Era Industrialisasi mengubah paham idealisme menjadi industrialisme. Sebelumnya idealis akhirnya menjadi pragmatis dan industrialis.

Inilah sebabnya yang telah kita saksikan dan bukan lagi sekedar rahasia umum, banyak atlet besar terlibat skandal pengaturan skor, terlibat aktivitas judi besar, banyak pilot terlibat pelanggaran profesi demi uang, menyalahi etis, tersesat moral, banyak artis terlibat mega prostitusi dan pencucian uang, banyak dokter melakukan malpraktek demi uang, banyak presiden terlibat korupsi dan penyalahgunaan wewenang.

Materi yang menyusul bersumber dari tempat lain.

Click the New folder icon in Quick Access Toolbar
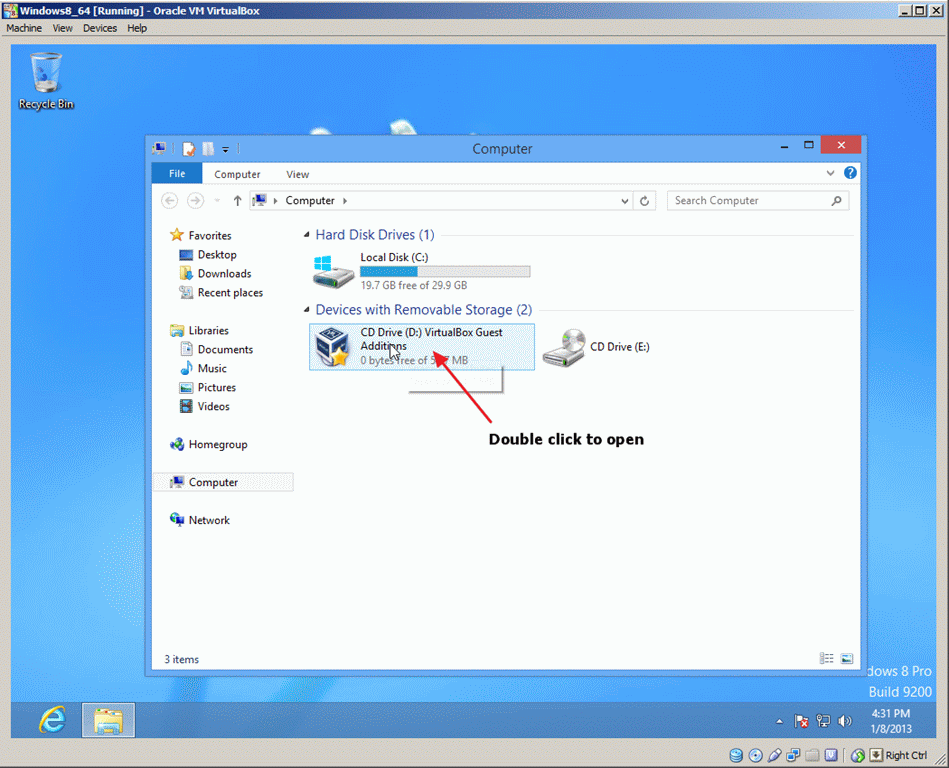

Kita saksikan juga banyak ustadz yang dakwahnya membolehkan riba, demokrasi, arisan, asuransi, melakukan kebid'ah-an, berisikan kemungkaran, dan konten sesat serta menyesatkan karena mereka masuk kepada pola pikir dan paham industrialisme ini.

Apakah ada atlet, pilot, artis, pegawai, karyawan, presiden, ustadz yang baik, ideal, tetap benar, tidak terjerumus pola pikir dan paham industrialisme? Jawabannya Insya Allah tentu ada, namun sangatlah sedikit dibanding yang tidak. Hanya orang-orang yang melakukannya karena bukan faktor mata pencaharian dan faktor ekonomis semata, tidak ikut kepada yang banyak, tidak ikut menjadikan apa yang dilakukannya dilatarbelakangi oleh jebakan era industrialisasi.



Maka kita jangan terjebak dengan emblem profesi dan pencitraan yang diberikan masyarakat dengan merek, penilaian manusia, jabatan, titel, Prof, DR, Lc, MA, bahkan Ph.D, karena gelar bukan jaminan seseorang terbebas dari pola pikir dan paham industrialisme.

Maka jangan terjebak kepada apa yang dilakukan dan diyakini oleh banyak orang karena kebanyakan dari mereka tersesat dan terjerumus oleh pemahaman yang keliru. Hanya terdapat sedikit manusia yang berada dan tetap pada pola pikir dan pemahaman yang benar serta  ideal.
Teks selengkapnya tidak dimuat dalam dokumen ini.